TASK TO CARRY OUT:
Rewrite the listing below, putting "Invite a Friend" wherever "Refer a Friend" appears and keeping every other line unchanged.

STORED RECORDS:
________________________
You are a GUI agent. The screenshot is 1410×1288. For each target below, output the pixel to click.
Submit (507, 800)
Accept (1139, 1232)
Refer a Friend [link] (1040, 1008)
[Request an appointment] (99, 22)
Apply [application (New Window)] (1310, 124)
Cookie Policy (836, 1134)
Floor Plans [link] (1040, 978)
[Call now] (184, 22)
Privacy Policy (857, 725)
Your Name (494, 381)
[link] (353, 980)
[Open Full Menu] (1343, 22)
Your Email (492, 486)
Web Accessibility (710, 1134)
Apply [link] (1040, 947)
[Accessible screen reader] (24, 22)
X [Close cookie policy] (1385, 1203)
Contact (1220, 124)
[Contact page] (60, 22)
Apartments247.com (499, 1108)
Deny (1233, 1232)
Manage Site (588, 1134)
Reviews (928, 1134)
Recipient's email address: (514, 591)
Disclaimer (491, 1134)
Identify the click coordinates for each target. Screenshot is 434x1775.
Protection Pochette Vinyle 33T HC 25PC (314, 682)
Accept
________________________
OUTPUT FOR THIS TASK:
You are a GUI agent. The screenshot is 1410×1288. For each target below, output the pixel to click.
Submit (507, 800)
Accept (1139, 1232)
Invite a Friend [link] (1040, 1008)
[Request an appointment] (99, 22)
Apply [application (New Window)] (1310, 124)
Cookie Policy (836, 1134)
Floor Plans [link] (1040, 978)
[Call now] (184, 22)
Privacy Policy (857, 725)
Your Name (494, 381)
[link] (353, 980)
[Open Full Menu] (1343, 22)
Your Email (492, 486)
Web Accessibility (710, 1134)
Apply [link] (1040, 947)
[Accessible screen reader] (24, 22)
X [Close cookie policy] (1385, 1203)
Contact (1220, 124)
[Contact page] (60, 22)
Apartments247.com (499, 1108)
Deny (1233, 1232)
Manage Site (588, 1134)
Reviews (928, 1134)
Recipient's email address: (514, 591)
Disclaimer (491, 1134)
Identify the click coordinates for each target. Screenshot is 434x1775.
Protection Pochette Vinyle 33T HC 25PC (314, 682)
Accept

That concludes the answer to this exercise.